The first thing to address is what it actually sounds like… Is it a patchy mish-mash of sounds and ideas? Well no, Adore is surprisingly sonically consistent from start to finish, more so than the mammoth double album that preceded it. The biggest glaring omissions in sound on Adore are the shedding of the roaring guitars, manic screaming vocals and the shadow of Grunge and alternative metal that was ever present on their previous works is largely gone here. Pumpkins are still very much a rock band here, with all the tracks being composed and performed from the rock band point of view, only with a larger emphasis on acoustic guitars, piano, synthesizers and the occasional processed beats. Visually, the band members shifted gears, adopting a full on goth look, with Billy Corgan looking like a bad guy in one of The Matrix films. Yelena Yemchuk’s wonderful black and white photography that accompanies the physical release is a brilliant extension of the sound and vibe that this album captures. Adore is very much a nocturnal album and Smashing Pumpkins most sombre and mature lyrically, with Corgan directly paying tribute to the death of his mother on ‘For Martha’.

Adore isn’t a complete shock to the system for Pumpkins fans who enjoyed songs on Mellon Collie such as ’33’, ‘We Only Come Out At Night’ and ‘1979’, which act as precursors to the sound and style captured on Adore, with ‘Perfect’ being described by the band as a sequel to ‘1979’ (the music video even sees the band return to the Quick Stop convenience store). Adore starts off with the exceptional ‘To Sheila’, kicking off with a romantic ballad of sorts. The song acts as a brilliant overture that sets the tone for what is to come. ‘Ava Adore’ is the closest we get to the Pumpkins of old, hanging on a strong stop/start distorted guitar riff. Deeper cuts such as the bold and dramatic ‘Tear’ and the brilliant closing 1-2-3 punch of ‘Behold! The Night Mare’, ‘For Martha’ and ‘Blank Page’ is an incredibly satisfying conclusion, bursting with emotion and arguably even more melancholy than Mellon Collie.

Looking back at Adore, it’s downfalls lie not in its presentation and style shift, but merely in it’s 70 minute run time. It’s lack of variety in the wake of Mellon Collie shouldn’t be confused with a lack of ideas, because as a self-contained experience, Adore is remarkably bold and sure of itself, with some of the highlights being up there with the very best work the Pumpkins have ever made.
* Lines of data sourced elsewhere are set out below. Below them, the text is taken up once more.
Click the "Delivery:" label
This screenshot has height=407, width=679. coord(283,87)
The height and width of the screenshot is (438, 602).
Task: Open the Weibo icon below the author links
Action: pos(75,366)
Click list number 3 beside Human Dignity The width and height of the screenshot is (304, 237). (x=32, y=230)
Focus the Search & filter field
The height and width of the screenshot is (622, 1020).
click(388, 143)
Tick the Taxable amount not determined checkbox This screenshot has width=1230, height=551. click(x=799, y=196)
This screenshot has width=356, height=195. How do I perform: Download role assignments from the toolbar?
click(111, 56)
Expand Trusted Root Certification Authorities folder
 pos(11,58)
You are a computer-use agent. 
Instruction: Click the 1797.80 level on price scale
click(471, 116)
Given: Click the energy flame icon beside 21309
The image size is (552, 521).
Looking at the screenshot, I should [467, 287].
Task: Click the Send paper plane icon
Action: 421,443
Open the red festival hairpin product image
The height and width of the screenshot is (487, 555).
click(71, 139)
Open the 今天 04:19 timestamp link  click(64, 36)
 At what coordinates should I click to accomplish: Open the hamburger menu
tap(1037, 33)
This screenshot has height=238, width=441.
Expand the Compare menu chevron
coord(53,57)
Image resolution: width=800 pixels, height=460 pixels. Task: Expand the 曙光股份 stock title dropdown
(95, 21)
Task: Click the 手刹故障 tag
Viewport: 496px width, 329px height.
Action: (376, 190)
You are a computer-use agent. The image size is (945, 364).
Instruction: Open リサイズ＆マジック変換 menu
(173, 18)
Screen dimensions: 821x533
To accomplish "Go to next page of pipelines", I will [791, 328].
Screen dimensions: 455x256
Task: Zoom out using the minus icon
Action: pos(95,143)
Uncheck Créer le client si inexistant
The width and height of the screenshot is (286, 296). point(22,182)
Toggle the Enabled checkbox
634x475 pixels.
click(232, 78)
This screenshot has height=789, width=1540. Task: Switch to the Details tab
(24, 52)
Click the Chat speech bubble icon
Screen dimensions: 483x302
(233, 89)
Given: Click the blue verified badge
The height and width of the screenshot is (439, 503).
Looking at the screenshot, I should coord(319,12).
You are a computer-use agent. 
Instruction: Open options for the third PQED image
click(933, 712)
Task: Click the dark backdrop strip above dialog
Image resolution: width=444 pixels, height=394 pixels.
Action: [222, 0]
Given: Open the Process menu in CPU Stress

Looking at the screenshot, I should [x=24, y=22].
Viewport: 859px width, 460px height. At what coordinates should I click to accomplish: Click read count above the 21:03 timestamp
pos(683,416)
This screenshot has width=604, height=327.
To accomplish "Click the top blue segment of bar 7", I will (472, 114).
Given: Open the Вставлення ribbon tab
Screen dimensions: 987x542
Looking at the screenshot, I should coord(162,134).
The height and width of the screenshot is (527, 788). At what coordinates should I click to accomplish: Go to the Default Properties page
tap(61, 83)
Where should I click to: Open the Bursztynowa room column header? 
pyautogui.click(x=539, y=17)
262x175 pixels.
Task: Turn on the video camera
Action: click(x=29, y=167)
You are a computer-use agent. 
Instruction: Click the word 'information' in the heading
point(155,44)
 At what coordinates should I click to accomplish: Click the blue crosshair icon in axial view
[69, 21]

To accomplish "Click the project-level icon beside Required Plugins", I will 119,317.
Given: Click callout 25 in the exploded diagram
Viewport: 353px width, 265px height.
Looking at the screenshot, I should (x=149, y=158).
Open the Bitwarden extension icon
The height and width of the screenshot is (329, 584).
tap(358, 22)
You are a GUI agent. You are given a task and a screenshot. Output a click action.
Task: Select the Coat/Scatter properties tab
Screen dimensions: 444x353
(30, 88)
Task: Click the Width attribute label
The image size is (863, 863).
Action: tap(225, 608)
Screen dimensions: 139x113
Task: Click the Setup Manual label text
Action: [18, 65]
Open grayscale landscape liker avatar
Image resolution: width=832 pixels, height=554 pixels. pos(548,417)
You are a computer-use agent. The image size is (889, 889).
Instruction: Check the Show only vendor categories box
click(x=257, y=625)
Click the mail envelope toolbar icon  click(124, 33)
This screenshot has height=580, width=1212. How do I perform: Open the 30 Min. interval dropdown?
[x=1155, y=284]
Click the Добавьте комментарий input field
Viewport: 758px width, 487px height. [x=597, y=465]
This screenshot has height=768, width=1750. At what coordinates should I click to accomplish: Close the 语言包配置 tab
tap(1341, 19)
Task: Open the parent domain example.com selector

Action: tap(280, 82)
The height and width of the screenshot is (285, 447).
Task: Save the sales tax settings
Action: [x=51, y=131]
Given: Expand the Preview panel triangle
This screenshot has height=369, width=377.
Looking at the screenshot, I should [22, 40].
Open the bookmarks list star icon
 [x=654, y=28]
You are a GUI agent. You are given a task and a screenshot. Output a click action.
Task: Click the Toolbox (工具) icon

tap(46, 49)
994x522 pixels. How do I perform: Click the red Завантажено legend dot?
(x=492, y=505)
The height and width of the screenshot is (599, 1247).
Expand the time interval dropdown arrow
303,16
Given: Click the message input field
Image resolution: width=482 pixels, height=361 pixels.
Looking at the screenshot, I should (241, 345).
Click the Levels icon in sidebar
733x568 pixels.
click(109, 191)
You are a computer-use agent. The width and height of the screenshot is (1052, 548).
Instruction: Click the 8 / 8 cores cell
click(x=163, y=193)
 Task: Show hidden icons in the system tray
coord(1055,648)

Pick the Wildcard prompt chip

However, listening in one sitting does reveal a middle section that drags on and could have been tightened up to a more solid 50 minute experience. Luckily it starts and finishes in a remarkably strong manor. If you are all about the wailing guitars and manic anger that defines songs such as ‘Bullet With Butterfly Wings’ and ‘Geek USA’, then Adore may understandably fall short of your expectations as a listener. But in the larger pantheon of the Pumpkins discography, it can easily stand as their most enigmatic album and their third best record, boasting more depth and songwriting confidence than debut album Gish. Smashing Pumpkins didn’t quite manage to influence rock music’s fusion with electronica in the same way that Radiohead’s Kid A would do two years later, but their vision for Adore should be praised. On a somewhat bittersweet note, quickly after the release of the album, Smashing Pumpkins couldn’t even see through with their own vision, and turned live renditions of these songs into guitar dominated rocked up versions a-la Mellon Collie and Siamese Dream. And although some of these performances are actually pretty awesome, it shows a lack of confidence in their own craft. Their follow up album Machina (with drummer Jimmy Chamberlain back on board) would cement this by retreading the angsty guitar-dominant sound that they were previously known for, resulting in a less original take on their former sound. Though Adore will undoubtedly have its naysayers, it should certainly not be overlooked as it is a truly great Smashing Pumpkins record.